Los siniestros de tránsito continúan siendo la principal causa de muerte externa en niños y niñas entre 1 y 14 años en Chile. Frente a esta realidad, la Comisión Nacional de Seguridad de Tránsito (CONASET) reiteró la importancia del uso correcto de los Sistemas de Retención Infantil (SRI), dispositivos diseñados para proteger la vida y reducir el riesgo de lesiones graves en caso de accidente.
Sin embargo, las cifras muestran que todavía existe una importante brecha en materia de seguridad vial infantil. Según un estudio realizado por CONASET en 2021, solo un 33% de los niños y niñas observados que estaban en edad de utilizar un Sistema de Retención Infantil viajaban efectivamente en uno.
La información forma parte de la guía elaborada por el organismo para promover el uso adecuado de estos dispositivos y concientizar a las familias sobre su importancia.
Una medida que puede marcar la diferencia
Los Sistemas de Retención Infantil incluyen sillas para automóvil, portabebés y alzadores especialmente diseñados para proteger a niños y niñas según su edad, peso y estatura.
De acuerdo con CONASET, tan importante como utilizar estos sistemas es hacerlo correctamente, siguiendo las instrucciones del fabricante y verificando que el dispositivo sea adecuado para las características del menor y compatible con el vehículo.
La entidad señala además que la posición más segura para los niños pequeños es viajar a contramarcha, es decir, mirando hacia atrás. Esta medida puede reducir en más de un 90% la posibilidad de sufrir lesiones graves o morir en un siniestro de tránsito.
Por esta razón, se recomienda mantener a los niños en esta posición el mayor tiempo posible dentro de los límites establecidos por el fabricante de la silla y nunca trasladarlos mirando hacia adelante antes de los dos años de edad.
Qué dice la ley en Chile
La normativa chilena establece que todos los niños menores de 12 años deben viajar siempre en el asiento trasero del vehículo.

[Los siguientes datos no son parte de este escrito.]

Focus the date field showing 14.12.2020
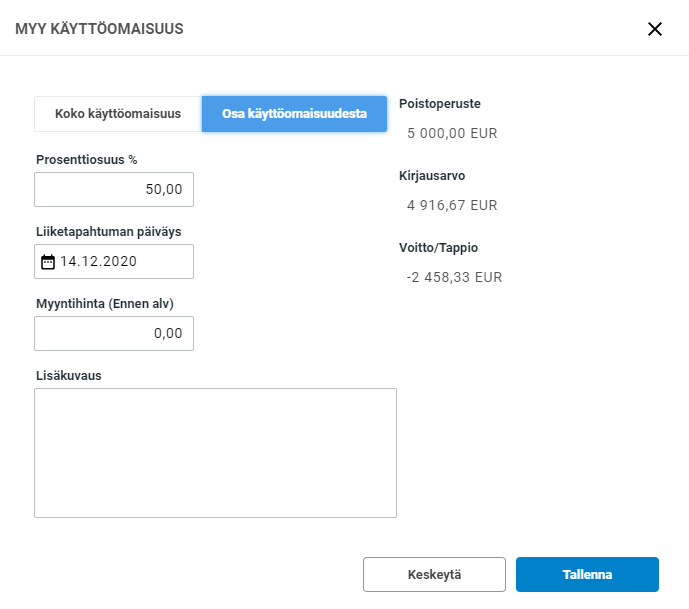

Además, hasta cumplir los 9 años deben utilizar un Sistema de Retención Infantil adecuado a su edad, peso y talla.
El incumplimiento de esta obligación constituye una infracción gravísima, sancionada con multas que van desde 1,5 a 3 UTM y la suspensión de la licencia de conducir por un período que puede variar entre 5 y 45 días.
Los errores más comunes
Uno de los problemas más frecuentes ocurre cuando los adultos dejan de utilizar sistemas de retención infantil antes de tiempo, especialmente durante la etapa en que los niños aún requieren asientos elevadores.
Según CONASET, esto aumenta el riesgo de lesiones asociadas al denominado “efecto submarino”, situación en la que el cuerpo del niño se desliza por debajo del cinturón durante una colisión debido a que su estatura aún no permite que el sistema de seguridad funcione correctamente.

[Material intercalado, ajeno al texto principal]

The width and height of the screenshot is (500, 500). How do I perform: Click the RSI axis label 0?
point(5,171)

Los especialistas también recuerdan que un niño solo puede dejar de usar un Sistema de Retención Infantil cuando alcanza una altura aproximada de entre 145 y 150 centímetros y cumple con las condiciones necesarias para que el cinturón de seguridad se ajuste adecuadamente a su cuerpo.

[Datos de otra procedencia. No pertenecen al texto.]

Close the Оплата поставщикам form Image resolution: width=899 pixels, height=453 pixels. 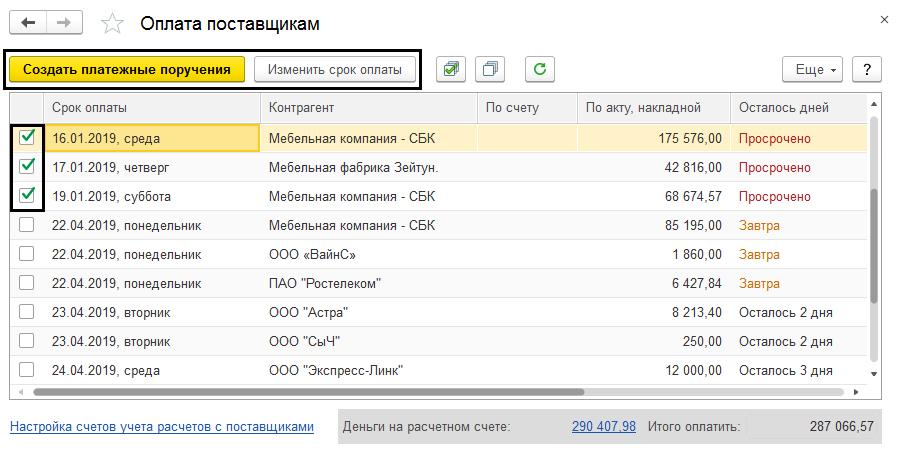883,19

Seguridad que comienza en cada viaje
Desde CONASET enfatizan que la protección de niños y niñas dentro de los vehículos no depende de la distancia del trayecto ni de la velocidad a la que se circule. Cada desplazamiento implica riesgos y, por lo mismo, utilizar correctamente una silla infantil puede marcar la diferencia entre la vida y la muerte en caso de un accidente.
Las autoridades llaman a madres, padres y cuidadores a informarse sobre el uso adecuado de estos dispositivos y a incorporarlos en todos los viajes, sin excepciones.
Fuente: Comisión Nacional de Seguridad de Tránsito (CONASET), Guía de Sistemas de Retención Infantil y antecedentes del estudio observacional 2021 sobre uso de sistemas de retención infantil en Chile.